[Start]

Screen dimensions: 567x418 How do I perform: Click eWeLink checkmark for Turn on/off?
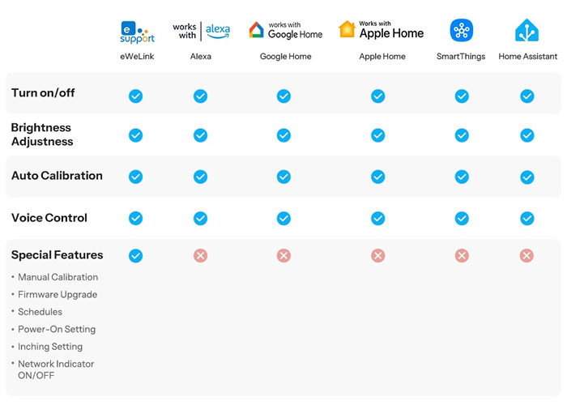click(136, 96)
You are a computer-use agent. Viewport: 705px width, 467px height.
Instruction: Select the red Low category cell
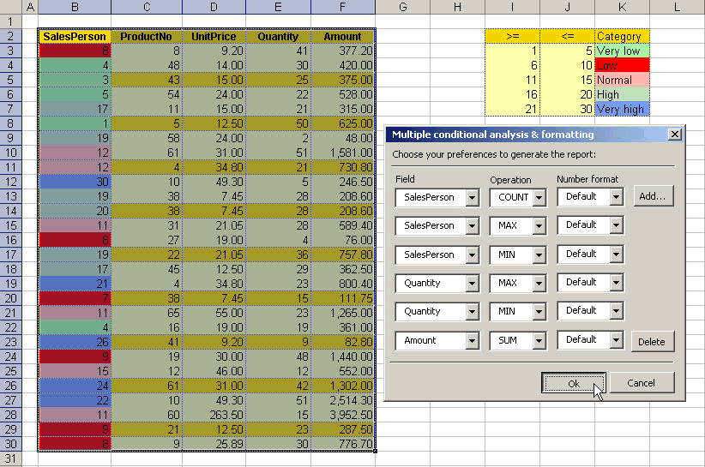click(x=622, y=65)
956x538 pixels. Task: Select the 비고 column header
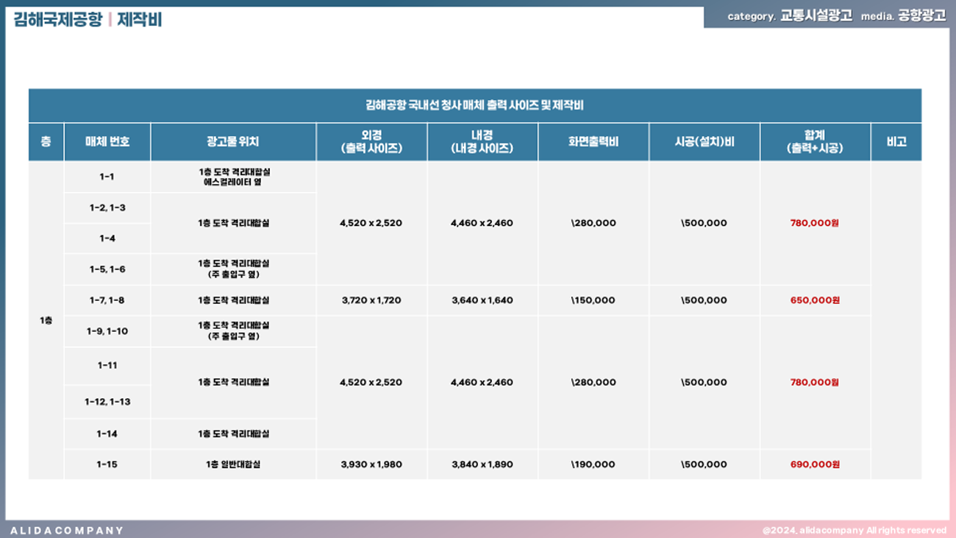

[End]
[Start]

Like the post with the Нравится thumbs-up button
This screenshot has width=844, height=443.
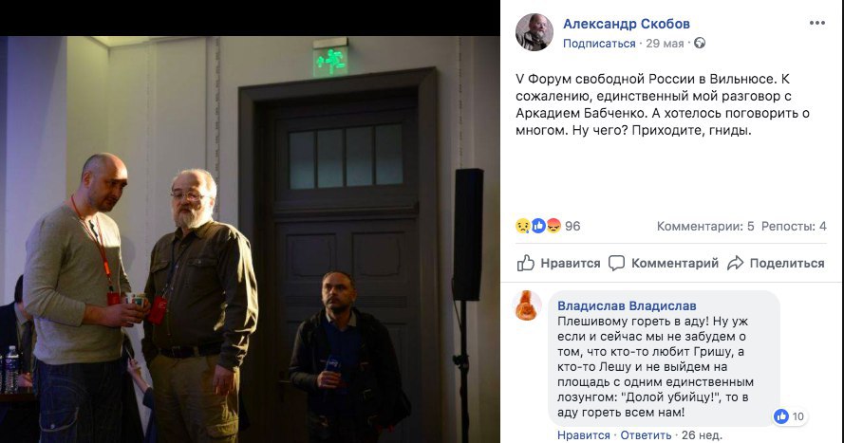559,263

[End]
[Start]

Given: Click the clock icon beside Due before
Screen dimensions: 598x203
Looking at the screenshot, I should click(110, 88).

[End]

**Job**
Rewrite the entries from the line containing "Screen dimensions: 567x418" through the line containing "956x538 pixels. Task: Select", inclusive, replacing "checkmark" with "check mark" and leaving everything else unchanged. Omit the pictures from your output.

**The response**
Screen dimensions: 567x418 How do I perform: Click eWeLink check mark for Turn on/off?
click(136, 96)
You are a computer-use agent. Viewport: 705px width, 467px height.
Instruction: Select the red Low category cell
click(x=622, y=65)
956x538 pixels. Task: Select the 비고 column header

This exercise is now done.